What you are asked to do:
All of the data should be output character for character, except the pictures.
'''
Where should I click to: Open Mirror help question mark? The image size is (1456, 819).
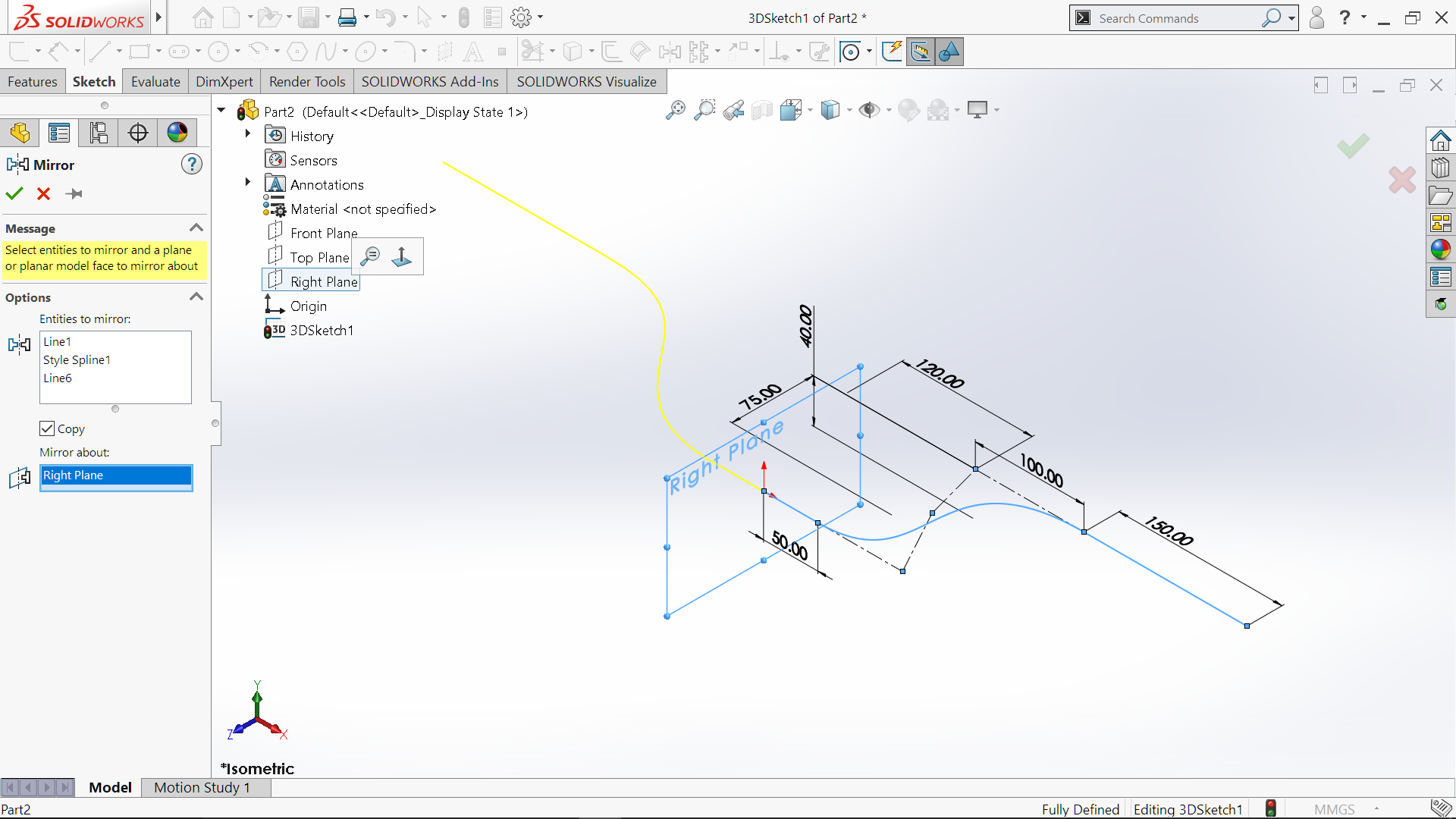click(x=192, y=165)
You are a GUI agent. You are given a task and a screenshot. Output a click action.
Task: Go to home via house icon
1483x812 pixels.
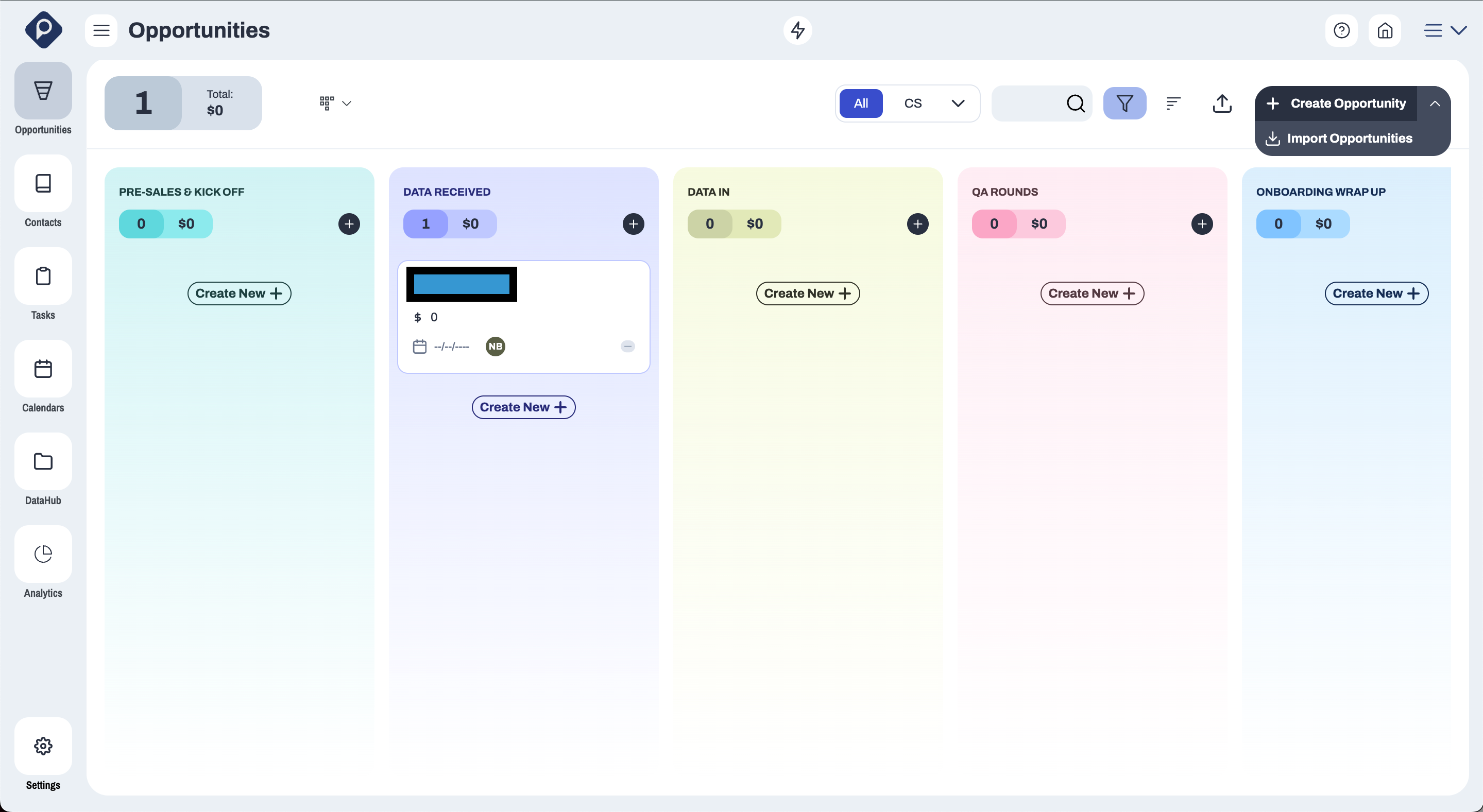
'''
Response area:
Where should I click to: Open Mirror help question mark? The image size is (1456, 819).
click(x=192, y=165)
You are a GUI agent. You are given a task and a screenshot. Output a click action.
Task: Go to home via house icon
1483x812 pixels.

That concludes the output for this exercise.